-- Start Input rows --
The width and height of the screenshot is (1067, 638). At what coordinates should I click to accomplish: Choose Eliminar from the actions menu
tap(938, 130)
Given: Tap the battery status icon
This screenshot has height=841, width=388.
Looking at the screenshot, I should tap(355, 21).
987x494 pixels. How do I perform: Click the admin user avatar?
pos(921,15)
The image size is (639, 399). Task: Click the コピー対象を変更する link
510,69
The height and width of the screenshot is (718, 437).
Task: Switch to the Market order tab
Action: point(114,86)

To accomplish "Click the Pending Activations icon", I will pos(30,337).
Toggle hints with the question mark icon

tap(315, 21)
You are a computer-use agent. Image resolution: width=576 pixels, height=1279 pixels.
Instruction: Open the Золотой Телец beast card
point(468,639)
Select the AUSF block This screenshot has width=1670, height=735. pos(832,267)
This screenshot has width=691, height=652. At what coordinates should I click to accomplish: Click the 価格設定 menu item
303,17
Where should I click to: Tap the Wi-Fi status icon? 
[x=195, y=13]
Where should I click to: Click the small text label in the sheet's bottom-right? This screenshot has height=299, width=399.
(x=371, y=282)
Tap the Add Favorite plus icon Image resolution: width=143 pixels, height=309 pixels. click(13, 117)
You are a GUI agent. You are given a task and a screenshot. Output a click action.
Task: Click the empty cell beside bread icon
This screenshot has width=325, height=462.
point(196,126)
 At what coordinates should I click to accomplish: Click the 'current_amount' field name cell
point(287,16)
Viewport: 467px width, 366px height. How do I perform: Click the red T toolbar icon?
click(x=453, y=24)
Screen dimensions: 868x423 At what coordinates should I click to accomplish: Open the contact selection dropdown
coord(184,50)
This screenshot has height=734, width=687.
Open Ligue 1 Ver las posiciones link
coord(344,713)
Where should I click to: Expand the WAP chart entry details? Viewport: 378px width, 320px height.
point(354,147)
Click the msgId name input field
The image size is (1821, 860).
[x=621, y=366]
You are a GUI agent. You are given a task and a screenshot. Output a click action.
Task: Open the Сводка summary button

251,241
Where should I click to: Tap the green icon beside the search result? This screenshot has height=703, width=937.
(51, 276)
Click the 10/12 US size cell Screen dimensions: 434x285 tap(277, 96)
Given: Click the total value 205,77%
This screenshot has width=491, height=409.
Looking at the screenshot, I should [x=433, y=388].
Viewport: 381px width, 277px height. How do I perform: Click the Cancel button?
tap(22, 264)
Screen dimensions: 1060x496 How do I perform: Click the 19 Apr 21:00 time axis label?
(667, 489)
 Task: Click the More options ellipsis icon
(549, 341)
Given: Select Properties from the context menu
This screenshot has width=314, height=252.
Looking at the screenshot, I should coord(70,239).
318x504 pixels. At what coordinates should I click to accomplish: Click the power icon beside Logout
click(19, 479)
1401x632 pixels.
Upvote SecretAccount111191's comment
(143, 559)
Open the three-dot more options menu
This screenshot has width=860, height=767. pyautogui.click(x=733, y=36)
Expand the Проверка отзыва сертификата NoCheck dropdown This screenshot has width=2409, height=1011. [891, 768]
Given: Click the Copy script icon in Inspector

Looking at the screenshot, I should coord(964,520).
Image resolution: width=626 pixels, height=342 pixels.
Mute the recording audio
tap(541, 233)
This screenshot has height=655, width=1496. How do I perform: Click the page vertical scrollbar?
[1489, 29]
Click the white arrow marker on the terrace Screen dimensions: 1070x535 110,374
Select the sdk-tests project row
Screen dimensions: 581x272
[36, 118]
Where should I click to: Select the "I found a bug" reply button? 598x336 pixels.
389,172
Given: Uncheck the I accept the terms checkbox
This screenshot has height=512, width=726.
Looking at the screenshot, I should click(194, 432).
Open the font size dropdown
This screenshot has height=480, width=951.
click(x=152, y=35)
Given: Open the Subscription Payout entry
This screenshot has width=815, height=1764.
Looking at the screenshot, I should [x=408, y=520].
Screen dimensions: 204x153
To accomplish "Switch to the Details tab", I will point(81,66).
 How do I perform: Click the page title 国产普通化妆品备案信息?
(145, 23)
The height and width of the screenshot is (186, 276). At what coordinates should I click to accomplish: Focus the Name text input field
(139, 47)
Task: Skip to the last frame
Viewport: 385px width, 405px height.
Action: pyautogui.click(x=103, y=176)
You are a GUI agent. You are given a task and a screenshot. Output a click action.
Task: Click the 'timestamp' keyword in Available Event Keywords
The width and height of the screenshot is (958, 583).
-- End Input rows --
#### Set task
Write down all of the records above word for word, leaving every line unchanged.

#### Result
The width and height of the screenshot is (1067, 638). At what coordinates should I click to accomplish: Choose Eliminar from the actions menu
tap(938, 130)
Given: Tap the battery status icon
This screenshot has height=841, width=388.
Looking at the screenshot, I should tap(355, 21).
987x494 pixels. How do I perform: Click the admin user avatar?
pos(921,15)
The image size is (639, 399). Task: Click the コピー対象を変更する link
510,69
The height and width of the screenshot is (718, 437).
Task: Switch to the Market order tab
Action: point(114,86)

To accomplish "Click the Pending Activations icon", I will pos(30,337).
Toggle hints with the question mark icon

tap(315, 21)
You are a computer-use agent. Image resolution: width=576 pixels, height=1279 pixels.
Instruction: Open the Золотой Телец beast card
point(468,639)
Select the AUSF block This screenshot has width=1670, height=735. pos(832,267)
This screenshot has width=691, height=652. At what coordinates should I click to accomplish: Click the 価格設定 menu item
303,17
Where should I click to: Tap the Wi-Fi status icon? 
[x=195, y=13]
Where should I click to: Click the small text label in the sheet's bottom-right? This screenshot has height=299, width=399.
(x=371, y=282)
Tap the Add Favorite plus icon Image resolution: width=143 pixels, height=309 pixels. click(13, 117)
You are a GUI agent. You are given a task and a screenshot. Output a click action.
Task: Click the empty cell beside bread icon
This screenshot has width=325, height=462.
point(196,126)
 At what coordinates should I click to accomplish: Click the 'current_amount' field name cell
point(287,16)
Viewport: 467px width, 366px height. How do I perform: Click the red T toolbar icon?
click(x=453, y=24)
Screen dimensions: 868x423 At what coordinates should I click to accomplish: Open the contact selection dropdown
coord(184,50)
This screenshot has height=734, width=687.
Open Ligue 1 Ver las posiciones link
coord(344,713)
Where should I click to: Expand the WAP chart entry details? Viewport: 378px width, 320px height.
point(354,147)
Click the msgId name input field
The image size is (1821, 860).
[x=621, y=366]
You are a GUI agent. You are given a task and a screenshot. Output a click action.
Task: Open the Сводка summary button

251,241
Where should I click to: Tap the green icon beside the search result? This screenshot has height=703, width=937.
(51, 276)
Click the 10/12 US size cell Screen dimensions: 434x285 tap(277, 96)
Given: Click the total value 205,77%
This screenshot has width=491, height=409.
Looking at the screenshot, I should [x=433, y=388].
Viewport: 381px width, 277px height. How do I perform: Click the Cancel button?
tap(22, 264)
Screen dimensions: 1060x496 How do I perform: Click the 19 Apr 21:00 time axis label?
(667, 489)
 Task: Click the More options ellipsis icon
(549, 341)
Given: Select Properties from the context menu
This screenshot has width=314, height=252.
Looking at the screenshot, I should coord(70,239).
318x504 pixels. At what coordinates should I click to accomplish: Click the power icon beside Logout
click(19, 479)
1401x632 pixels.
Upvote SecretAccount111191's comment
(143, 559)
Open the three-dot more options menu
This screenshot has width=860, height=767. pyautogui.click(x=733, y=36)
Expand the Проверка отзыва сертификата NoCheck dropdown This screenshot has width=2409, height=1011. [891, 768]
Given: Click the Copy script icon in Inspector

Looking at the screenshot, I should coord(964,520).
Image resolution: width=626 pixels, height=342 pixels.
Mute the recording audio
tap(541, 233)
This screenshot has height=655, width=1496. How do I perform: Click the page vertical scrollbar?
[1489, 29]
Click the white arrow marker on the terrace Screen dimensions: 1070x535 110,374
Select the sdk-tests project row
Screen dimensions: 581x272
[36, 118]
Where should I click to: Select the "I found a bug" reply button? 598x336 pixels.
389,172
Given: Uncheck the I accept the terms checkbox
This screenshot has height=512, width=726.
Looking at the screenshot, I should click(194, 432).
Open the font size dropdown
This screenshot has height=480, width=951.
click(x=152, y=35)
Given: Open the Subscription Payout entry
This screenshot has width=815, height=1764.
Looking at the screenshot, I should [x=408, y=520].
Screen dimensions: 204x153
To accomplish "Switch to the Details tab", I will point(81,66).
 How do I perform: Click the page title 国产普通化妆品备案信息?
(145, 23)
The height and width of the screenshot is (186, 276). At what coordinates should I click to accomplish: Focus the Name text input field
(139, 47)
Task: Skip to the last frame
Viewport: 385px width, 405px height.
Action: pyautogui.click(x=103, y=176)
You are a GUI agent. You are given a task and a screenshot. Output a click action.
Task: Click the 'timestamp' keyword in Available Event Keywords
The width and height of the screenshot is (958, 583).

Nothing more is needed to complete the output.